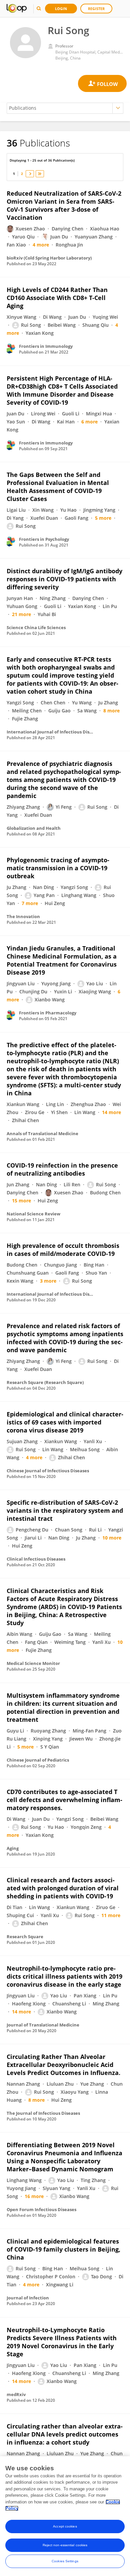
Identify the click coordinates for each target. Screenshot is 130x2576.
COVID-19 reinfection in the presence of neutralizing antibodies (62, 1169)
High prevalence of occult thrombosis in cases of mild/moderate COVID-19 (63, 1250)
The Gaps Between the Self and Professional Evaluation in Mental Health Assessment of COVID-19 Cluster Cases (58, 487)
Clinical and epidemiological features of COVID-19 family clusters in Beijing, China (63, 2249)
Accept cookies (65, 2526)
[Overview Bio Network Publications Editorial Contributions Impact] (65, 108)
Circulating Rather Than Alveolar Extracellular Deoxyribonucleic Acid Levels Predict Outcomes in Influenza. (63, 2065)
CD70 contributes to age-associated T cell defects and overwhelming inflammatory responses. (64, 1800)
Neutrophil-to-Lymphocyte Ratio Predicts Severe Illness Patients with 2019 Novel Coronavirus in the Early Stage (62, 2342)
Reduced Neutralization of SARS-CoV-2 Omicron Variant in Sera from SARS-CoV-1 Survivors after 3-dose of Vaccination (64, 205)
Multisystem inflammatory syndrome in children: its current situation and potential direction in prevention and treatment (63, 1707)
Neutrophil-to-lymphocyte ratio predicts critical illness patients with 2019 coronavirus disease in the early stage (64, 1976)
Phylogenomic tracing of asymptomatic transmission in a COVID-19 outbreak (58, 868)
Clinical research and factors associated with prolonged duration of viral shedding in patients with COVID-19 (63, 1888)
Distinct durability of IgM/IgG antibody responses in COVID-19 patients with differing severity (64, 579)
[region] (65, 2516)
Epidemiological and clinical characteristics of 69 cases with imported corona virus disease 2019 (65, 1422)
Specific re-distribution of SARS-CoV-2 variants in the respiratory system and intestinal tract (65, 1510)
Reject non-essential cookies (65, 2545)
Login (61, 8)
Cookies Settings (65, 2561)
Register (96, 8)
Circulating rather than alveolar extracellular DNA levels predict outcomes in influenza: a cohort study (65, 2434)
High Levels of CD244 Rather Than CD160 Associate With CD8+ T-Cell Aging (57, 298)
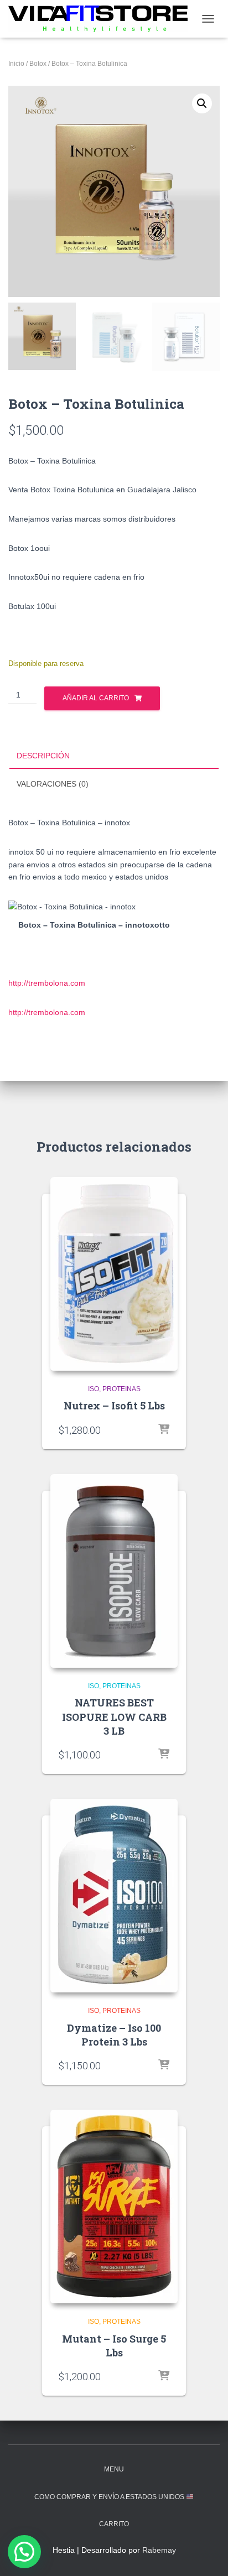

· · · ·

_ACTION ITEM_
Copy out the listing above in full and leave out its pictures.

_OUTPUT BELOW_
Identify the click coordinates for each target. Screenshot is 130x2576.
COVID-19 reinfection in the presence of neutralizing antibodies (62, 1169)
High prevalence of occult thrombosis in cases of mild/moderate COVID-19 (63, 1250)
The Gaps Between the Self and Professional Evaluation in Mental Health Assessment of COVID-19 Cluster Cases (58, 487)
Clinical and epidemiological features of COVID-19 family clusters in Beijing, China (63, 2249)
Accept cookies (65, 2526)
[Overview Bio Network Publications Editorial Contributions Impact] (65, 108)
Circulating Rather Than Alveolar Extracellular Deoxyribonucleic Acid Levels Predict Outcomes in Influenza. (63, 2065)
CD70 contributes to age-associated T cell defects and overwhelming inflammatory responses. (64, 1800)
Neutrophil-to-Lymphocyte Ratio Predicts Severe Illness Patients with 2019 Novel Coronavirus in the Early Stage (62, 2342)
Reduced Neutralization of SARS-CoV-2 Omicron Variant in Sera from SARS-CoV-1 Survivors after 3-dose of Vaccination (64, 205)
Multisystem inflammatory syndrome in children: its current situation and potential direction in prevention and treatment (63, 1707)
Neutrophil-to-lymphocyte ratio predicts critical illness patients with 2019 coronavirus disease in the early stage (64, 1976)
Phylogenomic tracing of asymptomatic transmission in a COVID-19 outbreak (58, 868)
Clinical research and factors associated with prolonged duration of viral shedding in patients with COVID-19 (63, 1888)
Distinct durability of IgM/IgG antibody responses in COVID-19 patients with differing severity (64, 579)
[region] (65, 2516)
Epidemiological and clinical characteristics of 69 cases with imported corona virus disease 2019 (65, 1422)
Specific re-distribution of SARS-CoV-2 variants in the respiratory system and intestinal tract (65, 1510)
Reject non-essential cookies (65, 2545)
Login (61, 8)
Cookies Settings (65, 2561)
Register (96, 8)
Circulating rather than alveolar extracellular DNA levels predict outcomes in influenza: a cohort study (65, 2434)
High Levels of CD244 Rather Than CD160 Associate With CD8+ T-Cell Aging (57, 298)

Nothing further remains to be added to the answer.